Controlled Generation of Unseen Faults for Partial and Open-Partial Domain Adaptation
Katharina Rombach, Gabriel Michau, Olga Fink
TL;DR
This work tackles fault diagnostics under extreme domain shifts where only the healthy class is shared across domains, by introducing FaultSignatureGAN, a framework that learns domain-independent fault signatures in the Fourier domain and transfers them to a target domain through a Wasserstein GAN with gradient penalty paired with a semantic classifier. The method enables controlled generation of unseen target faults, allowing Partial and Open-Partial Domain Adaptation without target fault data and without relying on extrapolation of generative models. Empirical results on bearing datasets (CWRU and Paderborn) demonstrate that generating synthetic target faults substantially improves classification performance, especially when domain gaps are large, often outperforming strong baselines and remaining competitive with or superior to Unilateral methods. The approach also supports hyperparameter tuning with synthetic data and speeds up data acquisition for new assets, offering a practical pathway for reliable fault diagnostics in safety-critical systems.
Abstract
New operating conditions can result in a significant performance drop of fault diagnostics models due to the domain shift between the training and the testing data distributions. While several domain adaptation approaches have been proposed to overcome such domain shifts, their application is limited if the fault classes represented in the two domains are not the same. To enable a better transferability of the trained models between two different domains, particularly in setups where only the healthy data class is shared between the two domains, we propose a new framework for Partial and Open-Partial domain adaptation based on generating distinct fault signatures with a Wasserstein GAN. The main contribution of the proposed framework is the controlled synthetic fault data generation with two main distinct characteristics.
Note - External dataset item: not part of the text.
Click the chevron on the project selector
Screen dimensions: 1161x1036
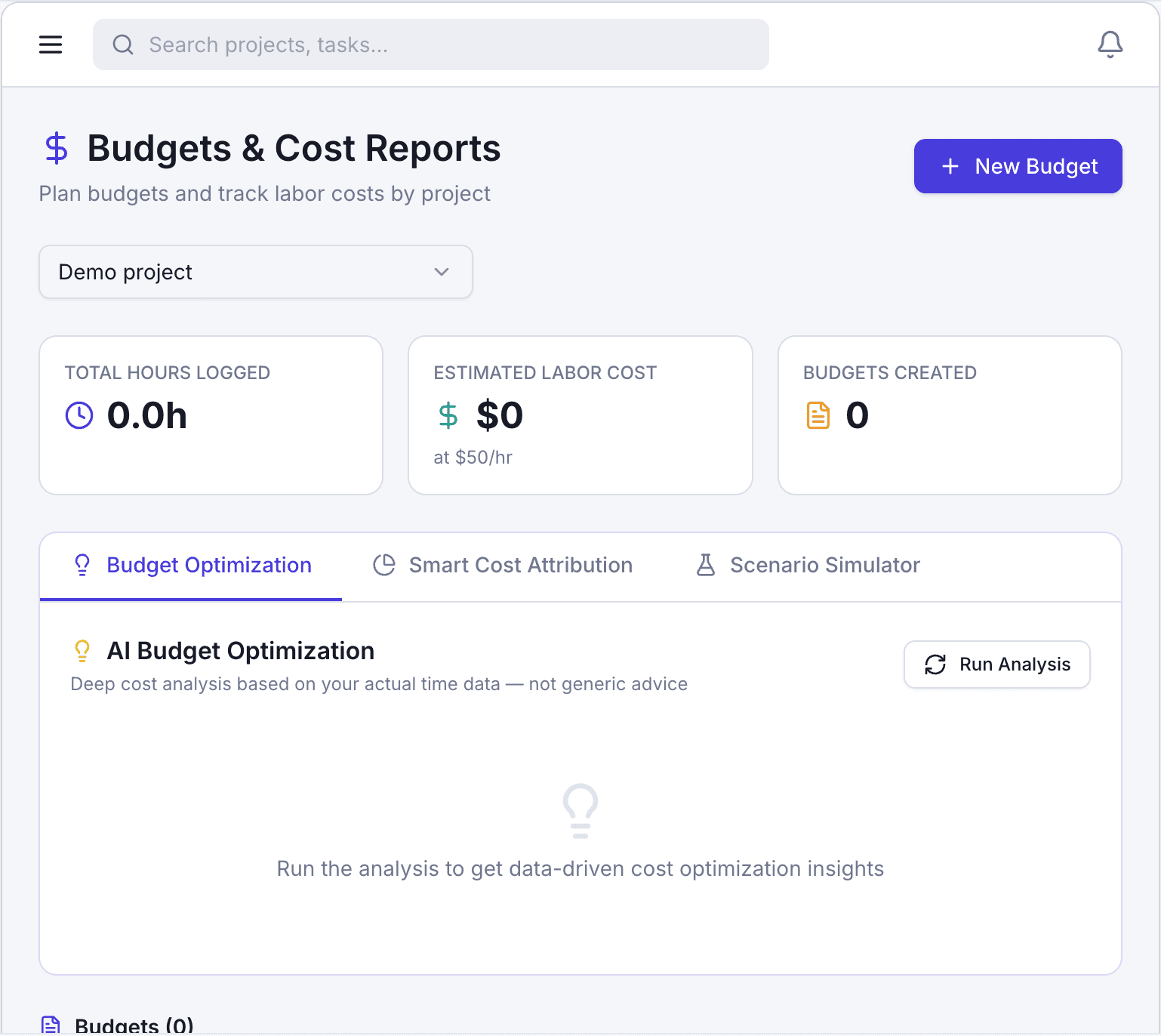[442, 272]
Firstly, the proposed methodology enables to generate unobserved fault types in the target domain by having only access to the healthy samples in the target domain and faulty samples in the source domain. Secondly, the fault generation can be controlled to precisely generate distinct fault types and fault severity levels. The proposed method is especially suited in extreme domain adaption settings that are particularly relevant in the context of complex and safety-critical systems, where only one class is shared between the two domains. We evaluate the proposed framework on Partial as well as Open-Partial domain adaptation tasks on two bearing fault diagnostics case studies. Our experiments conducted in different label space settings showcase the versatility of the proposed framework. The proposed methodology provided superior results compared to other methods given large domain gaps.